The value of basic checklists in the reduction of errors has been demonstrated many times and in many areas. Aviation is one of the most significant examples and the summary opens with the example of aviation as an area where the mandatory workthrough of a checklist has prevented deadly accidents.
 Gawande is a surgeon that has explored the role of human error in critical actions and is an advocate for their use in an operating room. This is a summary of his book presenting the evidence in favor of using checklists in medicine. A data point put forward strongly in favor of surgical checklists is that 150,000 people die from surgery every year and approximately half are due to error. The potential to save 75,000 lives is a powerful inducement to change.
Yet, change in any profession is hard and medicine is no exception. As is pointed out in takeaway number 8 in the summary, while the introduction of surgical checklists would seem to be a way to reduce errors there is evidence that indicates otherwise. Therefore, the debate continues. While there is strong evidence in favor of the value of surgical checklists institutional resistance to change and the somewhat contradictory data keep the procedure from being universally and enthusiastically adopted. 
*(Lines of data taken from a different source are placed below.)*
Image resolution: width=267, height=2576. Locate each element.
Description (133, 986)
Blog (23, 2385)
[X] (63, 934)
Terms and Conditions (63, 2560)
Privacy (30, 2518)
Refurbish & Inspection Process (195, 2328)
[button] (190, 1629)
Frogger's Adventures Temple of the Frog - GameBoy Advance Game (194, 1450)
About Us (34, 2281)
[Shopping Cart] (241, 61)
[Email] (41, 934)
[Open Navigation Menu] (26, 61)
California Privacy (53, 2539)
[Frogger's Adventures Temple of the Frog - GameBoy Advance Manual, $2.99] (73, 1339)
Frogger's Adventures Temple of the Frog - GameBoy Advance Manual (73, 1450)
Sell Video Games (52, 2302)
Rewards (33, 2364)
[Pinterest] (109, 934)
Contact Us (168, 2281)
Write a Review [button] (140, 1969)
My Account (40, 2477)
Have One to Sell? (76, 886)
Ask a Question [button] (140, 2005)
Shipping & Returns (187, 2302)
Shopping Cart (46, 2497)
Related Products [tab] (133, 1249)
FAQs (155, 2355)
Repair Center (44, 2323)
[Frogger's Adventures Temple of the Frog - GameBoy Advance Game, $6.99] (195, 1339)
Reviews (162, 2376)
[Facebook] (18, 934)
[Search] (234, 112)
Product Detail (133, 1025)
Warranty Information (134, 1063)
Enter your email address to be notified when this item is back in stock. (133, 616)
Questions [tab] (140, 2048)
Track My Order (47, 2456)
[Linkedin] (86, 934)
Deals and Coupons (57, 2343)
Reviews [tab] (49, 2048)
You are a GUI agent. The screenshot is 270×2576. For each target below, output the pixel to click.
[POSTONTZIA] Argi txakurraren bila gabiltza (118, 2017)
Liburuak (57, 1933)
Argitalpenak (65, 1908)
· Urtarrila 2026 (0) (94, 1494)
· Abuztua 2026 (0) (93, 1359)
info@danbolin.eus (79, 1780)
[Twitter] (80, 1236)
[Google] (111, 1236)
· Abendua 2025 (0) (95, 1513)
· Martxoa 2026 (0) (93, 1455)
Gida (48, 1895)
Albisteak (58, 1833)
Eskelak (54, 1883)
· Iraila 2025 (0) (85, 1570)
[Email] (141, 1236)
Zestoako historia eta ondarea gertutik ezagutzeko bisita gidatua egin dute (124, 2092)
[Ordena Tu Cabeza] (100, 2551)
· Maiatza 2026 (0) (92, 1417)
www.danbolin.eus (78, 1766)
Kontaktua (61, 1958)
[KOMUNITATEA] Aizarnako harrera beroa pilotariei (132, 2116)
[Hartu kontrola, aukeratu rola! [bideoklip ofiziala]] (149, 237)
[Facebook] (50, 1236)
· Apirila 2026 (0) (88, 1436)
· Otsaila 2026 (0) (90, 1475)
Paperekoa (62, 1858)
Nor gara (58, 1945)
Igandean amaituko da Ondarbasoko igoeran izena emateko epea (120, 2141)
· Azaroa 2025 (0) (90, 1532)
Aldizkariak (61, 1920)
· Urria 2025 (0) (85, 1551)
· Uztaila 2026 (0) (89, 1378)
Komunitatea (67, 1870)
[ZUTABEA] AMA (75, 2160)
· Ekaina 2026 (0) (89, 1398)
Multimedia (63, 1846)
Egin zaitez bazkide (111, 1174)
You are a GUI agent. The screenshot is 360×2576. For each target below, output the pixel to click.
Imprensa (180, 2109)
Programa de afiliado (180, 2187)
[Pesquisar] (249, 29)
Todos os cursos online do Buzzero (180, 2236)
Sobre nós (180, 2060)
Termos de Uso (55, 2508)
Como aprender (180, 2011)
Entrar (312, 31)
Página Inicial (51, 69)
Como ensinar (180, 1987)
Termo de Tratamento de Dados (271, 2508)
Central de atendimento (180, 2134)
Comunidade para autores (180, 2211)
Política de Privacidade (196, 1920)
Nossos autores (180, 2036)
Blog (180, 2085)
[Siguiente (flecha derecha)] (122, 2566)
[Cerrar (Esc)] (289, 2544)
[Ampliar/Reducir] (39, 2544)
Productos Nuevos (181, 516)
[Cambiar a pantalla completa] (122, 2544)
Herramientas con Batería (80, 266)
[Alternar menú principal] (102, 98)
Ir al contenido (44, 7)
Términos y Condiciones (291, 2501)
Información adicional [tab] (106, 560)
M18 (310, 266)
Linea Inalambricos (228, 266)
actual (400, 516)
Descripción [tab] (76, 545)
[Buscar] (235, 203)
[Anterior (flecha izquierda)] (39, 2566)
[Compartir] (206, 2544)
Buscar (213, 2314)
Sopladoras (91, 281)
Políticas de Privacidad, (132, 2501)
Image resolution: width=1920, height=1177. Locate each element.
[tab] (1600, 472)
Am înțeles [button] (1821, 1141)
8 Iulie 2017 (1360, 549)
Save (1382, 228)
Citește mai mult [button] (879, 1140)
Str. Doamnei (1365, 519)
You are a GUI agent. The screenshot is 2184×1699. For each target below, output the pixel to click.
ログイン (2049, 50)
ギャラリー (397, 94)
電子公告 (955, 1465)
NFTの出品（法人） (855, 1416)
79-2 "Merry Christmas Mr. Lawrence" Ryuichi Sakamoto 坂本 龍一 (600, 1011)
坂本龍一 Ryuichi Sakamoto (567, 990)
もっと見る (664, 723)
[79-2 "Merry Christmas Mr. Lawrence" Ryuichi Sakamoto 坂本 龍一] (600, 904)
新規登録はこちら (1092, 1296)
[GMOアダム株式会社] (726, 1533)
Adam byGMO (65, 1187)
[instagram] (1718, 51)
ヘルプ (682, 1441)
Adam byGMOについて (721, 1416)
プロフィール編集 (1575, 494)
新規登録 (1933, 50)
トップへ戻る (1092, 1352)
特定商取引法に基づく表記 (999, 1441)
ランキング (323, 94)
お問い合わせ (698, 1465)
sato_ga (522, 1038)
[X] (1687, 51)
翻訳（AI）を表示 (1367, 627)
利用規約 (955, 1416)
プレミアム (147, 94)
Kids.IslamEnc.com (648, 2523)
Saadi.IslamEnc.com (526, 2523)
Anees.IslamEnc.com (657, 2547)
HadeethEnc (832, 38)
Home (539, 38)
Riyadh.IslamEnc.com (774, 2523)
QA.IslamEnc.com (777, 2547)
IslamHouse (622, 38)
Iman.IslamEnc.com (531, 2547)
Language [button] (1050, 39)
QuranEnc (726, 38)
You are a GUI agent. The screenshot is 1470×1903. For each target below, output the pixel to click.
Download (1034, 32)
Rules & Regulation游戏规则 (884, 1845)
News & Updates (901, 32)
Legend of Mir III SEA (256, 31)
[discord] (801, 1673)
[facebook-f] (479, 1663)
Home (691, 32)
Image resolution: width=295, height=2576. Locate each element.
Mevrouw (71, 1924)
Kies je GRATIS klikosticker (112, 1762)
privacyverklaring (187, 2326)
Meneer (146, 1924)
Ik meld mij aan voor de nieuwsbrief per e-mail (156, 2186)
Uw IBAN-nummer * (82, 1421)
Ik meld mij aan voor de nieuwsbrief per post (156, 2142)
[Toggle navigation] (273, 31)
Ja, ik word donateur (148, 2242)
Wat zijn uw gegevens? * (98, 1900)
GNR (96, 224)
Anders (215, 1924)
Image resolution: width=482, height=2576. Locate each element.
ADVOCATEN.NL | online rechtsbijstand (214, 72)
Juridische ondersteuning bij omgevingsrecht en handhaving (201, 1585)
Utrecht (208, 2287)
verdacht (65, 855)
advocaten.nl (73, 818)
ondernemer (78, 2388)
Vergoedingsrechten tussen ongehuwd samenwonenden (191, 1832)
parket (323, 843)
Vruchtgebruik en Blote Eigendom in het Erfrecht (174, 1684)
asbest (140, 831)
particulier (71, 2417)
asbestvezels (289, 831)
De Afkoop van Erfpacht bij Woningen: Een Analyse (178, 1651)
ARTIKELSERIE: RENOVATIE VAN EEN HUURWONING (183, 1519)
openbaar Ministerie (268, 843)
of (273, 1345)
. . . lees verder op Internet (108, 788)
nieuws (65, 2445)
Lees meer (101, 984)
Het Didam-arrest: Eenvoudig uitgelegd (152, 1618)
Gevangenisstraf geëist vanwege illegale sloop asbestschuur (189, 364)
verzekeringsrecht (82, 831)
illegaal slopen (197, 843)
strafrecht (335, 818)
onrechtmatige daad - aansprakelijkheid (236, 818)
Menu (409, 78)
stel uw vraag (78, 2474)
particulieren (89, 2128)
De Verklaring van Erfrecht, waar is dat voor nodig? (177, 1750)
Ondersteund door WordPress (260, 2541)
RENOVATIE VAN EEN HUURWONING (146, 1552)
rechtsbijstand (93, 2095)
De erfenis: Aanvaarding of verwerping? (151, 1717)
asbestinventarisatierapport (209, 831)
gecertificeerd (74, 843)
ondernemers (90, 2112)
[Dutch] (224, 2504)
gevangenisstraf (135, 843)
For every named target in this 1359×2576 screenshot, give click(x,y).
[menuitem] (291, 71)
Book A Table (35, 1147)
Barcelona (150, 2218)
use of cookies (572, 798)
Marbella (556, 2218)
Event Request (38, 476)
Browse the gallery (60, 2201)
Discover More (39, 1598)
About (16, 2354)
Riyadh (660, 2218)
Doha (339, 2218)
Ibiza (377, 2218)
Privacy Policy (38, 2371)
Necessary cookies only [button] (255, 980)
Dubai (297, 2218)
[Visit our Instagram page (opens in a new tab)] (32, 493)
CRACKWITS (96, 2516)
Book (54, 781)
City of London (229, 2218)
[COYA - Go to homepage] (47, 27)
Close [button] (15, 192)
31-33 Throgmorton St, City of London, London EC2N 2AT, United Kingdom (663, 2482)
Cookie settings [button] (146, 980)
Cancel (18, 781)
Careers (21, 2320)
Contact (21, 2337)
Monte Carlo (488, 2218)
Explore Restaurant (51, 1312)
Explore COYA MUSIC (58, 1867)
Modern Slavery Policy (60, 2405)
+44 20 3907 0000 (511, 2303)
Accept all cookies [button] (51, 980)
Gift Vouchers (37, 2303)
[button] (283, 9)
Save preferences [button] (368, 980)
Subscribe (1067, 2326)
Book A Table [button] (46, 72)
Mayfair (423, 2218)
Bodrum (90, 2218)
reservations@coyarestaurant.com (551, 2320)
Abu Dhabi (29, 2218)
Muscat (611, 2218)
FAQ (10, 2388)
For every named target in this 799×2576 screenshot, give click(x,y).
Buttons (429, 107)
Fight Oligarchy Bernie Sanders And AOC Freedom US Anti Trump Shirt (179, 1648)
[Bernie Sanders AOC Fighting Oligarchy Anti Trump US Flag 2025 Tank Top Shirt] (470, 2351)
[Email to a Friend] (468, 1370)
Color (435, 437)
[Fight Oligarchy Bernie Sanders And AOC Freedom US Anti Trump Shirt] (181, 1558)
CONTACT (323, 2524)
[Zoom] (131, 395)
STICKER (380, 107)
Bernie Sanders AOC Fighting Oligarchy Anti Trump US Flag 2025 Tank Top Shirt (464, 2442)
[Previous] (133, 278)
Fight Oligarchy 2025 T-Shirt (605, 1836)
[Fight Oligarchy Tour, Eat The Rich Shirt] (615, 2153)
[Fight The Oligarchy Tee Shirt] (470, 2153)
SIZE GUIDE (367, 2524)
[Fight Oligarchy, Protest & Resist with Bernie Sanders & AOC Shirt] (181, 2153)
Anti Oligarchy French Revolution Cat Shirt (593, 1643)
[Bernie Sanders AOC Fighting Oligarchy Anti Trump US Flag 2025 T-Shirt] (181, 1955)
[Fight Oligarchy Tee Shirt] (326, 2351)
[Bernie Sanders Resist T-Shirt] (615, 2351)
 The law of unintended consequences is cited in key takeaway 2, pointing out that even the best of intentions can create unanticipated problems. When it was clear that the use of condoms dramatically reduced the transmission of HIV, free condoms were distributed to sex workers. The consequence of this very logical and effective way to improve public health was a dramatic increase in the price of unprotected sex.  This is an excellent example to demonstrate that one must always be cautious and studious when implementing new and effective programs.
 This summary covers the different angles regarding what would seem to be a way to create an obvious improvement in the quality of health care. It was a valuable introduction and leads me to want to read the complete book, generally because I am interested in learning about the resistance and arguments against.